El mundo había fijado su atención en las que se consideraban como primeras elecciones del cambio climático. Los laboristas, favoritos en todos los pronósticos, lo habían jugado todo a esa carta, habían prometido regulaciones más estrictas, una transición hacia las energías renovables, una moratoria en las minas de carbón a cielo abierto, una reducción de las emisiones de carbono de 2005 en un 45% para 2030. Prometían una elección sobre el futuro, una apuesta estratégica, un cambio estructural y generacional. Se las prometían felices hasta que lo que parecía imposible que ocurriera, ocurrió, como ya lo hizo en 2016 con el Brexit en Gran Bretaña y la elección de Trump en EEUU.

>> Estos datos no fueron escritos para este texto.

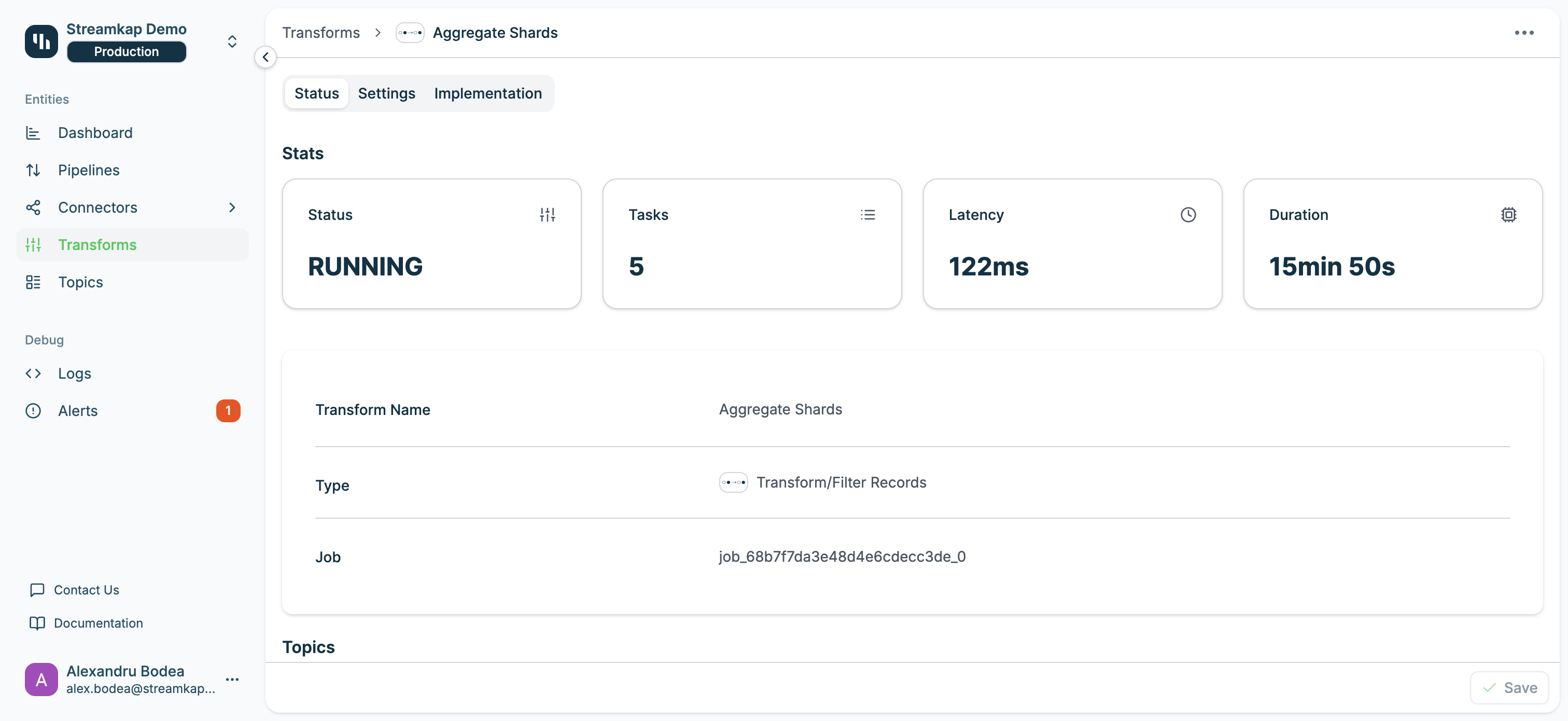Switch to the Settings tab
Image resolution: width=1568 pixels, height=721 pixels.
coord(386,93)
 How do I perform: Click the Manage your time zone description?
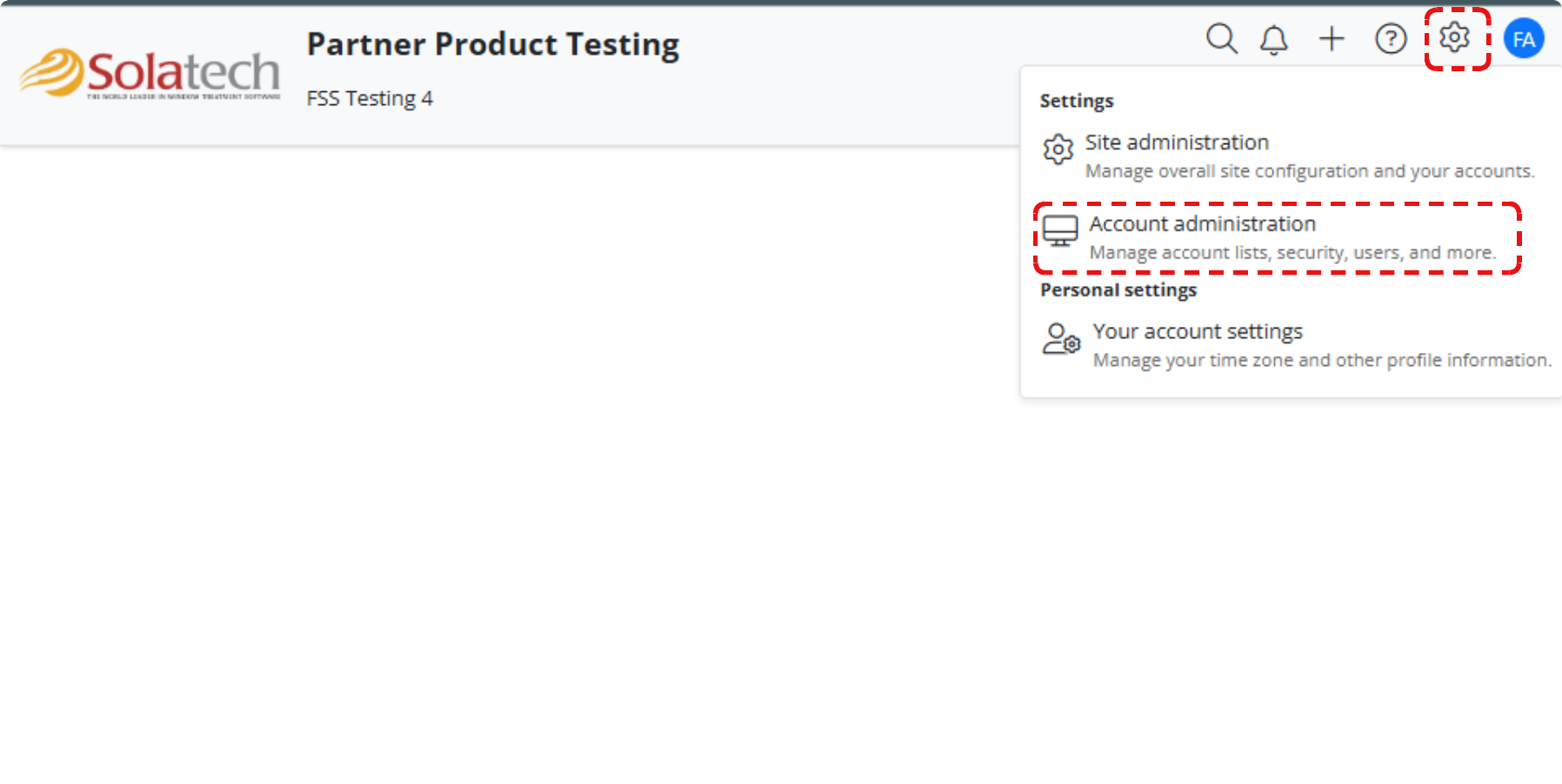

La victoria de Scott Morrison es calificada de milagro. El líder conservador, un cristiano devoto experto en marketing que hizo carrera como ministro implacable contra la inmigración, ha sabido rehacer su marca y proyectarse como un padre protector. Apostó por el cuerpo a cuerpo con el líder laborista, enfrentó la economía con el clima y prometió empleo, facilidades para comprar casa y ahorrar para la jubilación. La guerra por el cambio climático continúa, pero Morrison ha ganado la batalla. Y por encima del shock, del trauma, deja serios motivos para la reflexión.